On Mon, Sep 14, 2009 at 01:46:22PM +0100, Matthew Booth wrote:
On 14/09/09 13:37, Richard W.M. Jones wrote:
> In theory, but our advice for packagers (on non-Debian, non-Red Hat
> distributions) has been to pull the Fedora binary appliance out of the
> packages:
>
>
http://libguestfs.org/FAQ.html#distros
Then give it a bigger version bump and stick a release note in ;)
> Also you can set LIBGUESTFS_PATH and point it to any appliance you
> want, and most likely it will work.
>
> Anyhow, changing the protocol itself (which is very well tested) is
> outside the scope of this patch.
This patch invalidates all that testing, because it effectively changes
the entire implementation of the protocol. I suggest that this is a
perfect opportunity to also fix the protocol, if not in this patch, then
in one to follow closely afterwards.
The cancellation of file sends is certainly broken at the protocol
level. Everywhere we ignore cancellation messages in the implementation
is simply an indication of this.
I simply don't agree. Cancellation is tested in both directions. The
fact that you can't -- in the current API -- cancel an upload is a
limitation of the API. One that could be fixed relatively easily.

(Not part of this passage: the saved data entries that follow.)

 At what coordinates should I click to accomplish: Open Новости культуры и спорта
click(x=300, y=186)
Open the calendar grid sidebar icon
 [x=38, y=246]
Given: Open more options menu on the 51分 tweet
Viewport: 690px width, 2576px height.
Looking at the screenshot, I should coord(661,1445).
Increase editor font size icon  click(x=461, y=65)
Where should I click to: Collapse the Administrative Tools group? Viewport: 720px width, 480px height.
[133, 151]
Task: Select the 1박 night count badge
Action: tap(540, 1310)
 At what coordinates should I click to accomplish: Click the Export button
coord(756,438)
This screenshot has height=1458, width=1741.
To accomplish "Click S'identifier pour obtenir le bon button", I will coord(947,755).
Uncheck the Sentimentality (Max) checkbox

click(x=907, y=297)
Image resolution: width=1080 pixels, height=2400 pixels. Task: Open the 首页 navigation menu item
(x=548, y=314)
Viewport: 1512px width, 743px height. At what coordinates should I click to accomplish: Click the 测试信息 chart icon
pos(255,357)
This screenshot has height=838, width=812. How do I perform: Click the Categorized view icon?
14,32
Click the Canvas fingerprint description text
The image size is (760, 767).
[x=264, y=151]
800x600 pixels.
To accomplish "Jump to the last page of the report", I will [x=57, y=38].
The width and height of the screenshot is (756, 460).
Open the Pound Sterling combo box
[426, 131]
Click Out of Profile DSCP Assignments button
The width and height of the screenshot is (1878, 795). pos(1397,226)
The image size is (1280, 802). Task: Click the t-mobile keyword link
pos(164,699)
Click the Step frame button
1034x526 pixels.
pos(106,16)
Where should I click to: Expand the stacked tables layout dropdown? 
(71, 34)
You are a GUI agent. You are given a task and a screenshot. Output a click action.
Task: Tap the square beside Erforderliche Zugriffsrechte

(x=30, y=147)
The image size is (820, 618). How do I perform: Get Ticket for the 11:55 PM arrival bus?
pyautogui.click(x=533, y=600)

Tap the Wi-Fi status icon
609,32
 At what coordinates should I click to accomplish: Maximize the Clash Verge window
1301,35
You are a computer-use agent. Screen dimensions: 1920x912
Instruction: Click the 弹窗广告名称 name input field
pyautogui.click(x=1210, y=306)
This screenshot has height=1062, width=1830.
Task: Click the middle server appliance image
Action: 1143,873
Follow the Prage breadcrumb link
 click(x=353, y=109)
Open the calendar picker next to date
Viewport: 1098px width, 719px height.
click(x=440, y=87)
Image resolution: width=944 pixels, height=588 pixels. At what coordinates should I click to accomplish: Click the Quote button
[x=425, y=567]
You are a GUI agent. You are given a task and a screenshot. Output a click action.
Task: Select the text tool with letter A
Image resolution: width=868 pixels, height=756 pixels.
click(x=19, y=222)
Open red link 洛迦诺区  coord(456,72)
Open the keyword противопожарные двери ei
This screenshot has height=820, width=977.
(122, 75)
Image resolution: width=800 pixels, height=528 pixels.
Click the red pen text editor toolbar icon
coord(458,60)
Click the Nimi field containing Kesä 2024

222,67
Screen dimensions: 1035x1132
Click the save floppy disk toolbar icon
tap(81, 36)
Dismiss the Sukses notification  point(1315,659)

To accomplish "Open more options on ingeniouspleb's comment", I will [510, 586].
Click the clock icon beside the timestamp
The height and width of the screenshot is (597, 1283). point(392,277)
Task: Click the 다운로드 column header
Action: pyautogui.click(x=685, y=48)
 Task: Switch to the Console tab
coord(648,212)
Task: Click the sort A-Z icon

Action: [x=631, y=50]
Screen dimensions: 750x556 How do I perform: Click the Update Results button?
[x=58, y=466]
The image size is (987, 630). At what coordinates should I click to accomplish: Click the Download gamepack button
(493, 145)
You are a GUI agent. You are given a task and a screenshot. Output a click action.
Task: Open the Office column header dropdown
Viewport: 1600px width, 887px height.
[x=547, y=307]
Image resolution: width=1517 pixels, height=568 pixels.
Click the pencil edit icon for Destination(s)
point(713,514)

The protocol itself is simple, well-documented[1], and well-tested.
This patch doesn't change the daemon side at all, and doesn't
materially change the host side either (although the patch is large,
the structure of the original code is preserved).
It's broken because there's no ACK at
the end of a successful send, which means that the host cannot know if
the file was successfully written to the guest or not unless the write
fails before the end of the transmission.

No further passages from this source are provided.